Im Inneren der Kapelle werden Sie Bartolomeo Colleoni ohne Weiteres entdecken: Er ist der aus goldenem Holz gearbeitete Ritter in Paradeuniform, mit großem Hut und Kommandostab. Seine mittig stehende Reiterstatue in ruhmvoller Pose dominiert die aus zwei übereinanderliegenden Sarkophagen bestehende Grabstätte.
Auch hier übertrifft das Ruhmesstreben das religiöse Empfinden: Das durch die Fensterrose eindringende Licht erhellt die Reiterstatue, während der Altar der Kapelle in einen dunklen Bereich auf der rechten Seite verbannt wurde. In dem unteren größeren Sarkophag ist der Condottiere zur Ruhe gelegt, in dem darüber seine Ehefrau Tisbe. Die zierenden Skulpturen sind ein Meisterwerk von Giovanni Antonio Amadeo.
In einer der Relieftafeln, die die Christusgeschichte oder genauer gesagt die Geißelungsszene darstellt, können Sie abermals Bartolomeo Colleoni auf einem Helm sitzend mit einer Fackel in der Hand erkennen.

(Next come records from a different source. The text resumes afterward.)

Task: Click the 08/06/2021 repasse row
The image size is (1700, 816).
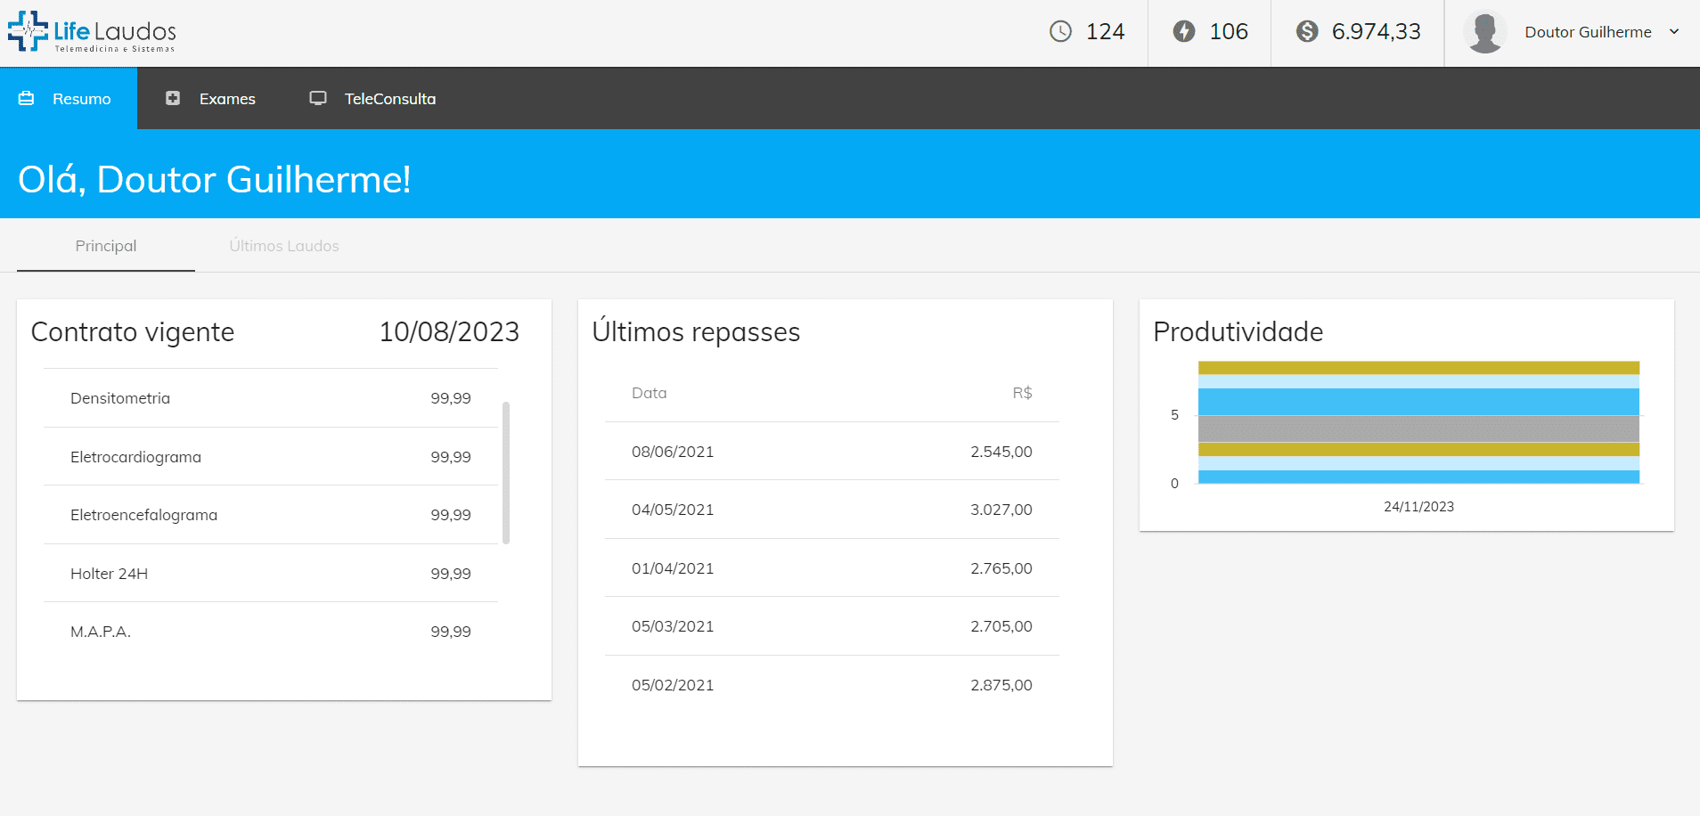Action: (831, 452)
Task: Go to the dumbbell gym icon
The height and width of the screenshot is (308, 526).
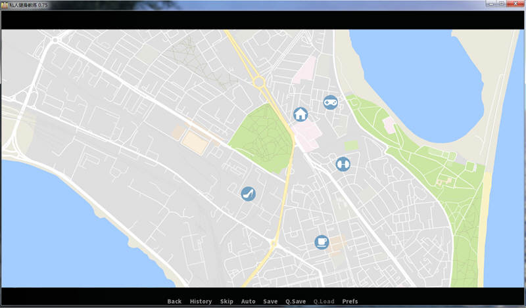Action: click(x=343, y=164)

Auf der linken Seite sehen Sie ein weiteres Grab, schlichter doch zugleich von großer Feinfühligkeit. Die zur Seite gezogenen marmornen Vorhänge enthüllen ein anmutiges Mädchen, sacht in die Starre der ewigen Ruhe gebettet. Es handelt sich um Medea, die leibliche, im Alter von 15 Jahren verstorbene Tochter Colleonis, die Amadeo mit höchstem Zartgefühl darstellte.
Die Fresken am Sockel der Kuppel sind das Werk des berühmten venezianischen Malers Giambattista Tiepolo. Er gilt als einer der großartigsten Künstler jener Zeit. Er malte sie im 18. Jh., als in der Kapelle erneut Arbeiten ausgeführt wurden. Die Formensprache der Renaissance musste leichteren Farben mit höherer Strahlkraft im Stile des Rokoko weichen, die den Raum in eine Vielzahl von Formen und Lichtern verwandelten. Selbst dramatischste Szenen wie „Decapitazione del Battista“, die „Enthauptung Johannes des Täufers“, wurden zu Theater: Sehen Sie sich genau den amüsanten kleinen Hund an, der versucht, die Aufmerksamkeit der unaufmerksamen Salomè auf sich zu ziehen.
Die Verherrlichung des Kapitäns setzt sich in dem Gemälde des aus Bologna stammenden Crespi „Giosuè che ferma il Sole“, „Josua, der die Sonne in ihrem Lauf aufhält“ fort, indem dieser die militärischen fast übernatürlichen Tugenden Colleonis mit der mythischen Figur der Bibel vergleicht.
Und noch eine Kuriosität: Die sterblichen Überreste Colleonis wurden trotz zahlreicher Untersuchungen nie in der Kapelle gefunden, bis sie dann 1969 doch auftauchten. Wissen Sie wo? Sie konnten nur an einer Stelle sein! Im unteren Sarkophag, jedoch listig versteckt unter einem doppelten Boden.